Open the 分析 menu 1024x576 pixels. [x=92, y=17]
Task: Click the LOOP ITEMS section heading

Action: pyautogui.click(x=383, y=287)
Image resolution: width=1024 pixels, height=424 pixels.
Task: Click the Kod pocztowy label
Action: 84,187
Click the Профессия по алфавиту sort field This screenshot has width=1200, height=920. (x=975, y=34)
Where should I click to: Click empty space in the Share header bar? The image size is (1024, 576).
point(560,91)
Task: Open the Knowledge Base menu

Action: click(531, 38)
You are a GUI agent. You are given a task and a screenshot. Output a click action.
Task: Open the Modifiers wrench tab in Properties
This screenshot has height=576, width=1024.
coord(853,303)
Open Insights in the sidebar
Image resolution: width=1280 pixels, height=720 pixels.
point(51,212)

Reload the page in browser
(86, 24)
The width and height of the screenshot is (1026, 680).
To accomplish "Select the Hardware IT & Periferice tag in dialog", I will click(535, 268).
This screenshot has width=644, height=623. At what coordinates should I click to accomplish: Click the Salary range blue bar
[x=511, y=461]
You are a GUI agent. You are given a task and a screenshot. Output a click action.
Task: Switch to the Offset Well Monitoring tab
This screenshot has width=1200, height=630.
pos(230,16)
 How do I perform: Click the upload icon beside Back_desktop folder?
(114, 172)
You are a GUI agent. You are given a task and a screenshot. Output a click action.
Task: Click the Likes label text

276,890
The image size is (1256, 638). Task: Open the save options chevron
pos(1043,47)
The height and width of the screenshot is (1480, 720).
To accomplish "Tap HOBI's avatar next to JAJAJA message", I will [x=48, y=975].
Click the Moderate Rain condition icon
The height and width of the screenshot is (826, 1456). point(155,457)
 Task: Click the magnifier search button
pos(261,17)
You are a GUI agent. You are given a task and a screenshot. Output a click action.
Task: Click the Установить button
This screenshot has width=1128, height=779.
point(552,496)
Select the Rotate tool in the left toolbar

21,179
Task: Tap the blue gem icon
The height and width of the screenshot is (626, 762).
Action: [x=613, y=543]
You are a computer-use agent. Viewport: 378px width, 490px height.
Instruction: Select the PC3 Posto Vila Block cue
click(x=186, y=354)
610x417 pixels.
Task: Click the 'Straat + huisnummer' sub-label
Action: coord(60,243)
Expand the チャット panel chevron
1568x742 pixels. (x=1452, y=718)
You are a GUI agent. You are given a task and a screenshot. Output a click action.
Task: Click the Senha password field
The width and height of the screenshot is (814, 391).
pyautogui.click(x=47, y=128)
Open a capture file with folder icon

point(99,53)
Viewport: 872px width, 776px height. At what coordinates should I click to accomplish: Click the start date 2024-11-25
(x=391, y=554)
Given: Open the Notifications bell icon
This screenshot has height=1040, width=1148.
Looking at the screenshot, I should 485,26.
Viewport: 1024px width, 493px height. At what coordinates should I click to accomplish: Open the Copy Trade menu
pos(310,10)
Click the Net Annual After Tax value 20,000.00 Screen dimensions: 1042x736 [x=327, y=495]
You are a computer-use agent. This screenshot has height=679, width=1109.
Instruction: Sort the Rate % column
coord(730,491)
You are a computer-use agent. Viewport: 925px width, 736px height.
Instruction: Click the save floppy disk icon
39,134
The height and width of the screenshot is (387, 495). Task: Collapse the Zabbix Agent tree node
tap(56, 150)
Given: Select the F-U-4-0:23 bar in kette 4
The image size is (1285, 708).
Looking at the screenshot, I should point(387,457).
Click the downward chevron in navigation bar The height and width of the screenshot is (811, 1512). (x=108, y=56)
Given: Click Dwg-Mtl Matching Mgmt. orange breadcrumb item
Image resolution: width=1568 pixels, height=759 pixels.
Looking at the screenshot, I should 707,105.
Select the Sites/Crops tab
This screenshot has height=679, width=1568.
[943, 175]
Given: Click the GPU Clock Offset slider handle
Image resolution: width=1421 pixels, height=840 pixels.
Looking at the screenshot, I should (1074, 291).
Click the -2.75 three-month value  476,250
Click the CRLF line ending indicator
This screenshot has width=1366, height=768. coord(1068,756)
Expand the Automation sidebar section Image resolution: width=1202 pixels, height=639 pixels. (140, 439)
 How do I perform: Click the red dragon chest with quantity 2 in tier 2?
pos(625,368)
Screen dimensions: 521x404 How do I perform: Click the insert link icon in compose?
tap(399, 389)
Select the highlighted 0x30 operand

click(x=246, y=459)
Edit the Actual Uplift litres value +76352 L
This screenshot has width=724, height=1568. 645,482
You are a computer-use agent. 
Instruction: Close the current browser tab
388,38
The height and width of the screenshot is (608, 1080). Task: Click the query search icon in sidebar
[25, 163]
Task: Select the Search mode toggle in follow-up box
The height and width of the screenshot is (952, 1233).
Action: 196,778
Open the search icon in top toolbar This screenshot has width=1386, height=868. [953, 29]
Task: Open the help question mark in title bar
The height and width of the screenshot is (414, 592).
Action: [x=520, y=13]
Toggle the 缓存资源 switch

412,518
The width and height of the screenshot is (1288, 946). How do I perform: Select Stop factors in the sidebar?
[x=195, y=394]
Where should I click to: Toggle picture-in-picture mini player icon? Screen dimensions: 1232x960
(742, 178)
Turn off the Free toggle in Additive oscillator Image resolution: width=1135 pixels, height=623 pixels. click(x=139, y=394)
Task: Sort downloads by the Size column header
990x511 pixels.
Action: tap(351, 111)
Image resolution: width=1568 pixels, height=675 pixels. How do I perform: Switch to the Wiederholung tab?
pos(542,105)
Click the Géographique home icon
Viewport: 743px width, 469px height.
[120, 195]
* * *
Goal:
Print all of the material above again, reproducing every line with no changes.

Task solution:
Open the 分析 menu 1024x576 pixels. [x=92, y=17]
Task: Click the LOOP ITEMS section heading

Action: pyautogui.click(x=383, y=287)
Image resolution: width=1024 pixels, height=424 pixels.
Task: Click the Kod pocztowy label
Action: 84,187
Click the Профессия по алфавиту sort field This screenshot has width=1200, height=920. (x=975, y=34)
Where should I click to: Click empty space in the Share header bar? The image size is (1024, 576).
point(560,91)
Task: Open the Knowledge Base menu

Action: click(531, 38)
You are a GUI agent. You are given a task and a screenshot. Output a click action.
Task: Open the Modifiers wrench tab in Properties
This screenshot has height=576, width=1024.
coord(853,303)
Open Insights in the sidebar
Image resolution: width=1280 pixels, height=720 pixels.
point(51,212)

Reload the page in browser
(86, 24)
The width and height of the screenshot is (1026, 680).
To accomplish "Select the Hardware IT & Periferice tag in dialog", I will click(535, 268).
This screenshot has width=644, height=623. At what coordinates should I click to accomplish: Click the Salary range blue bar
[x=511, y=461]
You are a GUI agent. You are given a task and a screenshot. Output a click action.
Task: Switch to the Offset Well Monitoring tab
This screenshot has width=1200, height=630.
pos(230,16)
 How do I perform: Click the upload icon beside Back_desktop folder?
(114, 172)
You are a GUI agent. You are given a task and a screenshot. Output a click action.
Task: Click the Likes label text

276,890
The image size is (1256, 638). Task: Open the save options chevron
pos(1043,47)
The height and width of the screenshot is (1480, 720).
To accomplish "Tap HOBI's avatar next to JAJAJA message", I will [x=48, y=975].
Click the Moderate Rain condition icon
The height and width of the screenshot is (826, 1456). point(155,457)
 Task: Click the magnifier search button
pos(261,17)
You are a GUI agent. You are given a task and a screenshot. Output a click action.
Task: Click the Установить button
This screenshot has width=1128, height=779.
point(552,496)
Select the Rotate tool in the left toolbar

21,179
Task: Tap the blue gem icon
The height and width of the screenshot is (626, 762).
Action: [x=613, y=543]
You are a computer-use agent. Viewport: 378px width, 490px height.
Instruction: Select the PC3 Posto Vila Block cue
click(x=186, y=354)
610x417 pixels.
Task: Click the 'Straat + huisnummer' sub-label
Action: coord(60,243)
Expand the チャット panel chevron
1568x742 pixels. (x=1452, y=718)
You are a GUI agent. You are given a task and a screenshot. Output a click action.
Task: Click the Senha password field
The width and height of the screenshot is (814, 391).
pyautogui.click(x=47, y=128)
Open a capture file with folder icon

point(99,53)
Viewport: 872px width, 776px height. At what coordinates should I click to accomplish: Click the start date 2024-11-25
(x=391, y=554)
Given: Open the Notifications bell icon
This screenshot has height=1040, width=1148.
Looking at the screenshot, I should 485,26.
Viewport: 1024px width, 493px height. At what coordinates should I click to accomplish: Open the Copy Trade menu
pos(310,10)
Click the Net Annual After Tax value 20,000.00 Screen dimensions: 1042x736 [x=327, y=495]
You are a computer-use agent. This screenshot has height=679, width=1109.
Instruction: Sort the Rate % column
coord(730,491)
You are a computer-use agent. Viewport: 925px width, 736px height.
Instruction: Click the save floppy disk icon
39,134
The height and width of the screenshot is (387, 495). Task: Collapse the Zabbix Agent tree node
tap(56, 150)
Given: Select the F-U-4-0:23 bar in kette 4
The image size is (1285, 708).
Looking at the screenshot, I should point(387,457).
Click the downward chevron in navigation bar The height and width of the screenshot is (811, 1512). (x=108, y=56)
Given: Click Dwg-Mtl Matching Mgmt. orange breadcrumb item
Image resolution: width=1568 pixels, height=759 pixels.
Looking at the screenshot, I should 707,105.
Select the Sites/Crops tab
This screenshot has height=679, width=1568.
[943, 175]
Given: Click the GPU Clock Offset slider handle
Image resolution: width=1421 pixels, height=840 pixels.
Looking at the screenshot, I should (1074, 291).
Click the -2.75 three-month value  476,250
Click the CRLF line ending indicator
This screenshot has width=1366, height=768. coord(1068,756)
Expand the Automation sidebar section Image resolution: width=1202 pixels, height=639 pixels. (140, 439)
 How do I perform: Click the red dragon chest with quantity 2 in tier 2?
pos(625,368)
Screen dimensions: 521x404 How do I perform: Click the insert link icon in compose?
tap(399, 389)
Select the highlighted 0x30 operand

click(x=246, y=459)
Edit the Actual Uplift litres value +76352 L
This screenshot has width=724, height=1568. 645,482
You are a computer-use agent. 
Instruction: Close the current browser tab
388,38
The height and width of the screenshot is (608, 1080). Task: Click the query search icon in sidebar
[25, 163]
Task: Select the Search mode toggle in follow-up box
The height and width of the screenshot is (952, 1233).
Action: 196,778
Open the search icon in top toolbar This screenshot has width=1386, height=868. [953, 29]
Task: Open the help question mark in title bar
The height and width of the screenshot is (414, 592).
Action: [x=520, y=13]
Toggle the 缓存资源 switch

412,518
The width and height of the screenshot is (1288, 946). How do I perform: Select Stop factors in the sidebar?
[x=195, y=394]
Where should I click to: Toggle picture-in-picture mini player icon? Screen dimensions: 1232x960
(742, 178)
Turn off the Free toggle in Additive oscillator Image resolution: width=1135 pixels, height=623 pixels. click(x=139, y=394)
Task: Sort downloads by the Size column header
990x511 pixels.
Action: tap(351, 111)
Image resolution: width=1568 pixels, height=675 pixels. How do I perform: Switch to the Wiederholung tab?
pos(542,105)
Click the Géographique home icon
Viewport: 743px width, 469px height.
[120, 195]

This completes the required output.